Please reproduce every line of the material below without any changes.

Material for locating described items
┄┄┄┄┄┄
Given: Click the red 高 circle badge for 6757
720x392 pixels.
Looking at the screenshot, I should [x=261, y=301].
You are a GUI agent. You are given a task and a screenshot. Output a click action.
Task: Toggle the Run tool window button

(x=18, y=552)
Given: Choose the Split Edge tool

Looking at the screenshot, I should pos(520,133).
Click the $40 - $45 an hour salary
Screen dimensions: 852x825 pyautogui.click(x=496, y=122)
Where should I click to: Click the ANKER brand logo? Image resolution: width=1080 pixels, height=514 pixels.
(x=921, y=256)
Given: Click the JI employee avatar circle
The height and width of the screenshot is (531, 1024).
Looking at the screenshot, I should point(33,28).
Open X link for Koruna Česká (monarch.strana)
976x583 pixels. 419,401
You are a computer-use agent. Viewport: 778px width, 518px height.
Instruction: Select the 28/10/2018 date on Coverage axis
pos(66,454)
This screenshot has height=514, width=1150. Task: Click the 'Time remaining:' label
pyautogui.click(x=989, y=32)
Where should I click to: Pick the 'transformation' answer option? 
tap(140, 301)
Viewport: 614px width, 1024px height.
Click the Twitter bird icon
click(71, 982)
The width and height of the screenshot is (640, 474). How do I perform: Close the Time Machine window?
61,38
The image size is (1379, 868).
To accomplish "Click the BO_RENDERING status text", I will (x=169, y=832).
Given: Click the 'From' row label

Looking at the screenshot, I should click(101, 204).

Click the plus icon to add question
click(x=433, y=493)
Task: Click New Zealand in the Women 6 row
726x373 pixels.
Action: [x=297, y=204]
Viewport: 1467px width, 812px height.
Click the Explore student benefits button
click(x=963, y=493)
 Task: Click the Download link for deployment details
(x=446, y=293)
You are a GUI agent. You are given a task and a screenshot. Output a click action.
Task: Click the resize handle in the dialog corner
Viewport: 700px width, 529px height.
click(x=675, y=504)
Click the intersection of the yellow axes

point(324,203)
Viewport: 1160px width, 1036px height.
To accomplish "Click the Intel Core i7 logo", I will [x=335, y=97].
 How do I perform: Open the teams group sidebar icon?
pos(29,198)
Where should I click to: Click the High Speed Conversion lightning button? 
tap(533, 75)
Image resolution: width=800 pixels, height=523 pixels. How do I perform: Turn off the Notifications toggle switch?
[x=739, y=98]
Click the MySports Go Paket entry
┄┄┄┄┄┄
◆ **Answer for this exercise**
Given: Click the red 高 circle badge for 6757
720x392 pixels.
Looking at the screenshot, I should [x=261, y=301].
You are a GUI agent. You are given a task and a screenshot. Output a click action.
Task: Toggle the Run tool window button

(x=18, y=552)
Given: Choose the Split Edge tool

Looking at the screenshot, I should pos(520,133).
Click the $40 - $45 an hour salary
Screen dimensions: 852x825 pyautogui.click(x=496, y=122)
Where should I click to: Click the ANKER brand logo? Image resolution: width=1080 pixels, height=514 pixels.
(x=921, y=256)
Given: Click the JI employee avatar circle
The height and width of the screenshot is (531, 1024).
Looking at the screenshot, I should point(33,28).
Open X link for Koruna Česká (monarch.strana)
976x583 pixels. 419,401
You are a computer-use agent. Viewport: 778px width, 518px height.
Instruction: Select the 28/10/2018 date on Coverage axis
pos(66,454)
This screenshot has height=514, width=1150. Task: Click the 'Time remaining:' label
pyautogui.click(x=989, y=32)
Where should I click to: Pick the 'transformation' answer option? 
tap(140, 301)
Viewport: 614px width, 1024px height.
Click the Twitter bird icon
click(71, 982)
The width and height of the screenshot is (640, 474). How do I perform: Close the Time Machine window?
61,38
The image size is (1379, 868).
To accomplish "Click the BO_RENDERING status text", I will (x=169, y=832).
Given: Click the 'From' row label

Looking at the screenshot, I should click(101, 204).

Click the plus icon to add question
click(x=433, y=493)
Task: Click New Zealand in the Women 6 row
726x373 pixels.
Action: [x=297, y=204]
Viewport: 1467px width, 812px height.
Click the Explore student benefits button
click(x=963, y=493)
 Task: Click the Download link for deployment details
(x=446, y=293)
You are a GUI agent. You are given a task and a screenshot. Output a click action.
Task: Click the resize handle in the dialog corner
Viewport: 700px width, 529px height.
click(x=675, y=504)
Click the intersection of the yellow axes

point(324,203)
Viewport: 1160px width, 1036px height.
To accomplish "Click the Intel Core i7 logo", I will [x=335, y=97].
 How do I perform: Open the teams group sidebar icon?
pos(29,198)
Where should I click to: Click the High Speed Conversion lightning button? 
tap(533, 75)
Image resolution: width=800 pixels, height=523 pixels. How do I perform: Turn off the Notifications toggle switch?
[x=739, y=98]
Click the MySports Go Paket entry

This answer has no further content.